MHC-Linked Complement Components

Abstract

As our insights into the many and diverse roles of the major histo-compatibility complex (MHC) in immune functions have advanced, one very unexpected immunologic role has emerged — that of control of components of the complement system. Recognition of this function grew out of: 1. the definition of genetic variations in a specific mouse serum protein, the Ss (serum serological) trait, which became the primary genetic marker for the S region of the murine MHC — the H-2 complex (Shreffler and Owen, 1963); 2. the finding that significant differences in serum levels of total hemolytic complement in the mouse are controlled by the S region (Demant et al., 1973); and 3. the demonstration that the Ss protein is homologous to the fourth component (C4) of the classical human complement system (Meo et al., 1975; Curman et al., 1975 ; Lachman et al., 1975). The recognition by Demant et al. of H-2-associated differences in complement activity stimulated searches for asspciations of complement components with MHCs in other mammalian species, which were subsequently detected (cf. Alper, 1980).

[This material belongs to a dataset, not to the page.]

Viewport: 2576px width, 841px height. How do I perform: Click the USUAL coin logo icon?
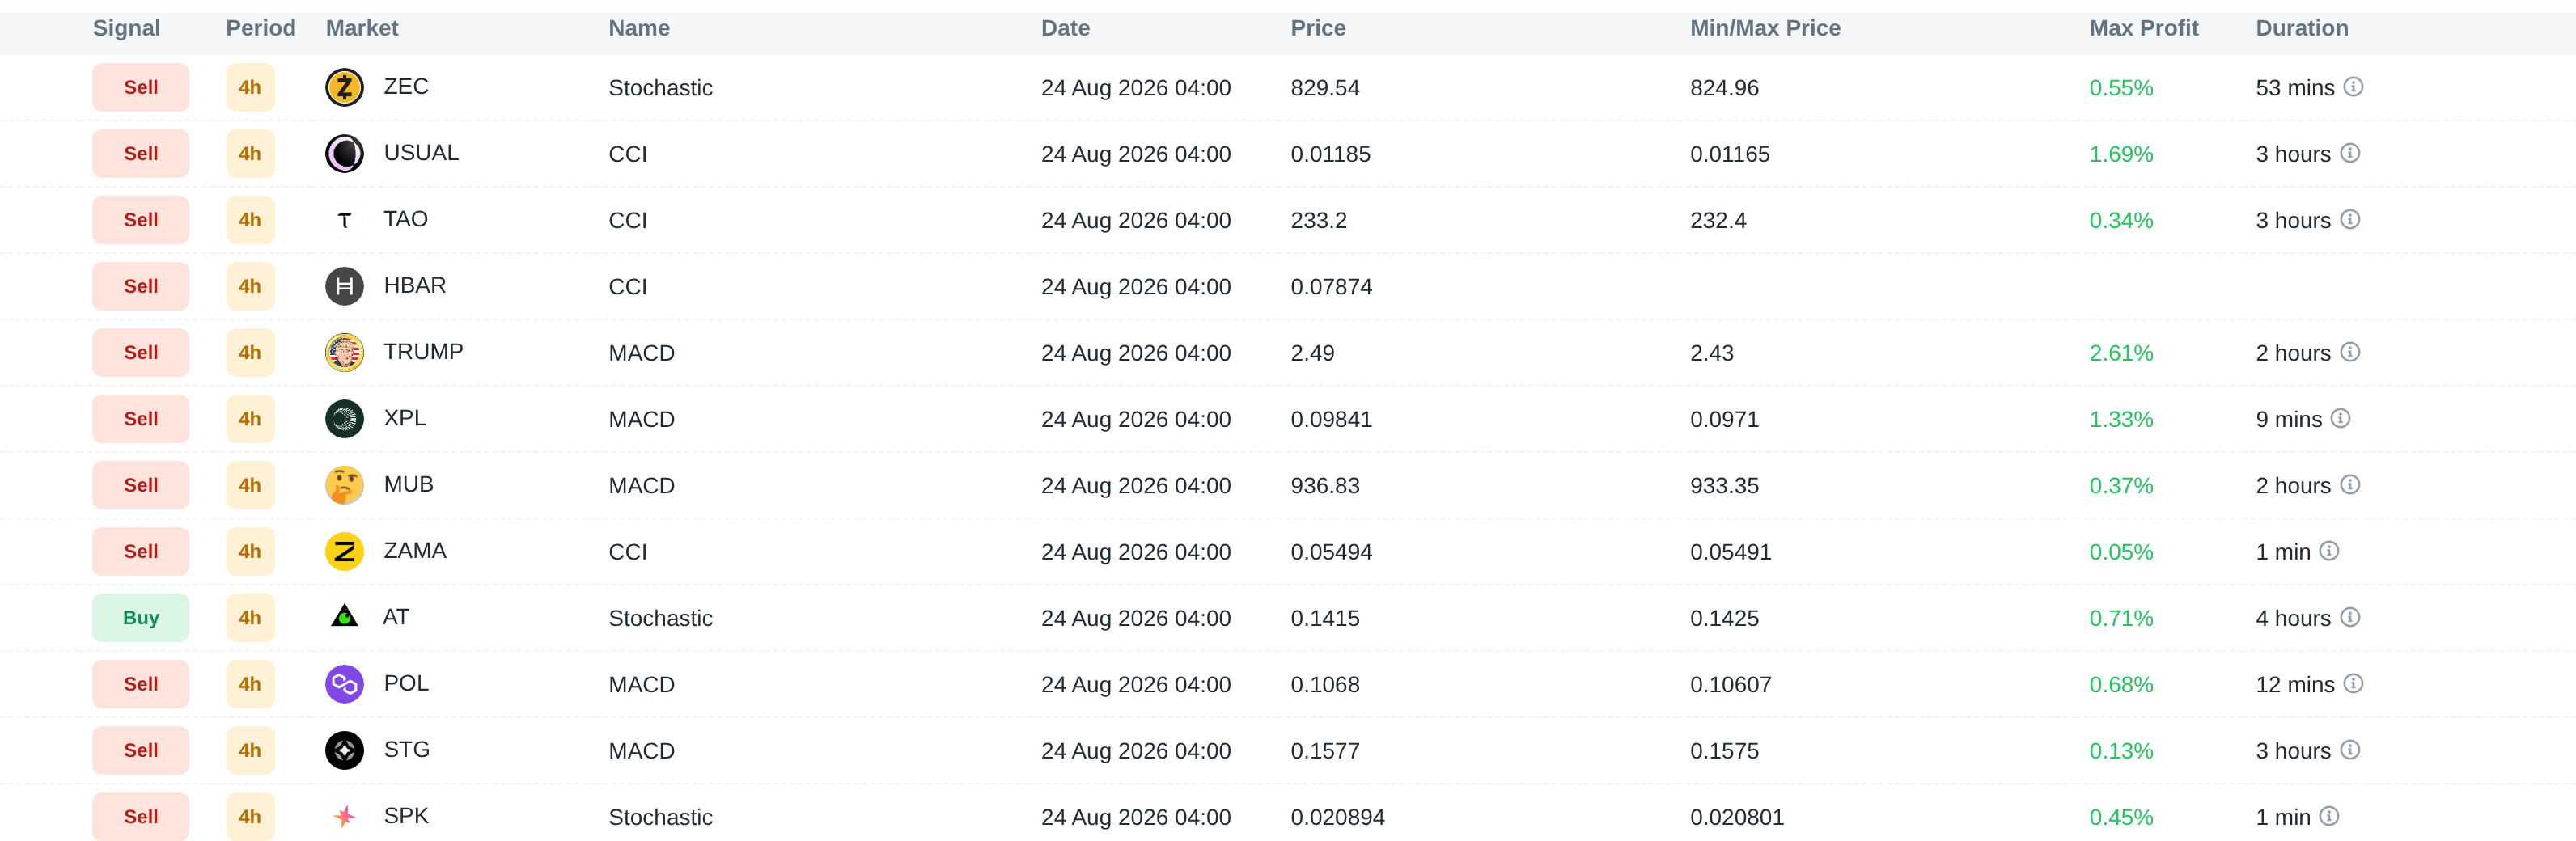click(344, 153)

Evidence from man and the guinea pig clearly indicates control, by regions of the MHC, of at least two early components of the classical complement pathway, C2 and C4, and of Factor B of the alternative pathway. In the mouse, at least two other components of the complement system are MHC-linked. Clearly, the S region and its homologues in other species play an important role in fundamental immune mechanisms.